The Truth Behind Farm-Fresh Eggs vs. Store-Bought Eggs: This article provides a detailed comparison between farm-fresh eggs and store-bought eggs, including differences in nutrition, taste, and safety.

Nutritional Difference Between Chicken Eggs: This article explores the nutritional differences between different types of chicken eggs, including those from backyard chickens and factory-farmed chickens. It provides a breakdown of the vitamins and minerals found in each type of egg.

How to Create a Modern Backyard: Pro Tips – This article offers tips on creating a backyard space that is both beautiful and functional, including ideas for landscaping and outdoor furniture.

How to Remake a Backyard: Easy Tips – This article provides advice on how to transform your backyard into a healthy and enjoyable space, including tips on planting a garden and building outdoor structures.


Here are some frequently asked questions about backyard chickens and healthy eating:

Q: Are backyard chicken eggs healthier than store-bought eggs? A: According to some studies, eggs from backyard chickens may be healthier than store-bought eggs. Backyard chickens are often raised in a more natural and organic environment, which can lead to higher quality and more nutrient-rich eggs.

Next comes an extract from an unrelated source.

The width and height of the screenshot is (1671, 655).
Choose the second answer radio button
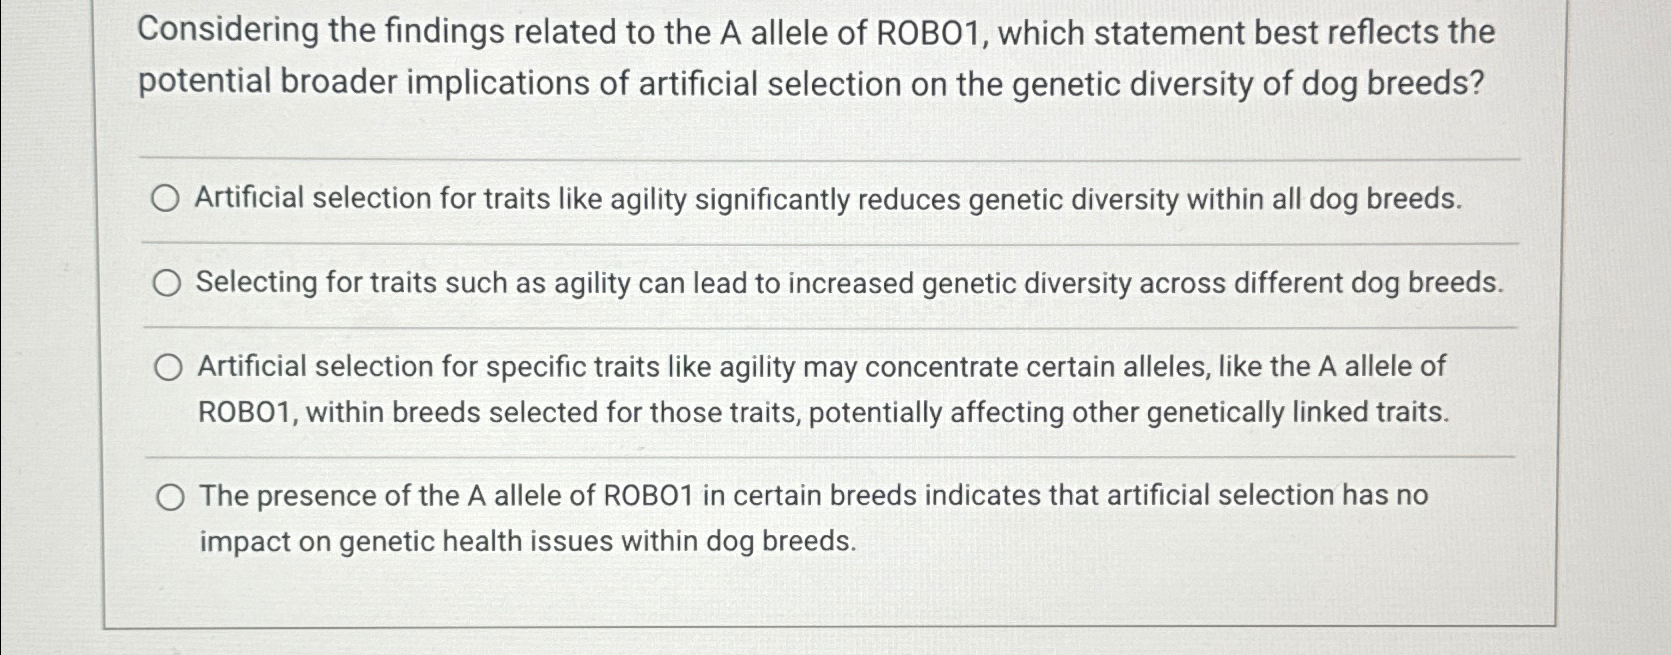tap(167, 285)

Q: What should I consider before raising backyard chickens? A: Before raising backyard chickens, you should consider local zoning laws, the amount of space you have available, and the time and resources required to care for the chickens.

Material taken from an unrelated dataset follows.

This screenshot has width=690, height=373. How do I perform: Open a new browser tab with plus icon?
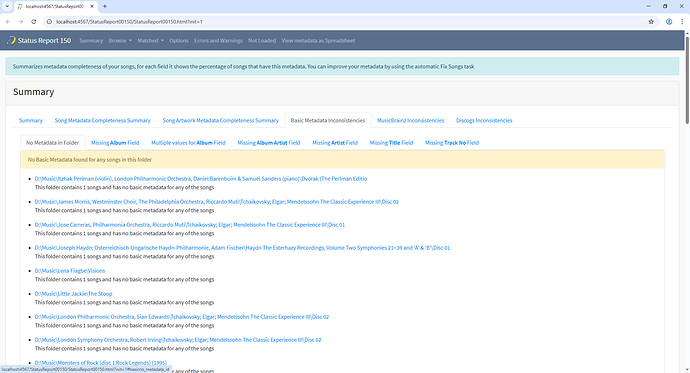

Q: Are there any health risks associated with raising backyard chickens? A: While raising backyard chickens can be a fun and rewarding experience, there are some health risks to consider. Chickens can carry diseases such as salmonella, and it’s important to practice good hygiene when handling and caring for the birds.

Q: What are some benefits of growing your own fruits and vegetables? A: Growing your own fruits and vegetables can be a great way to improve your diet, reduce your environmental impact, and save money on groceries. It can also be a fun and rewarding hobby.

Q: What are some tips for creating a healthy and sustainable backyard environment? A: Some tips for creating a healthy and sustainable backyard environment include planting native plants, using organic fertilizers and pesticides, and reducing water consumption through efficient irrigation methods.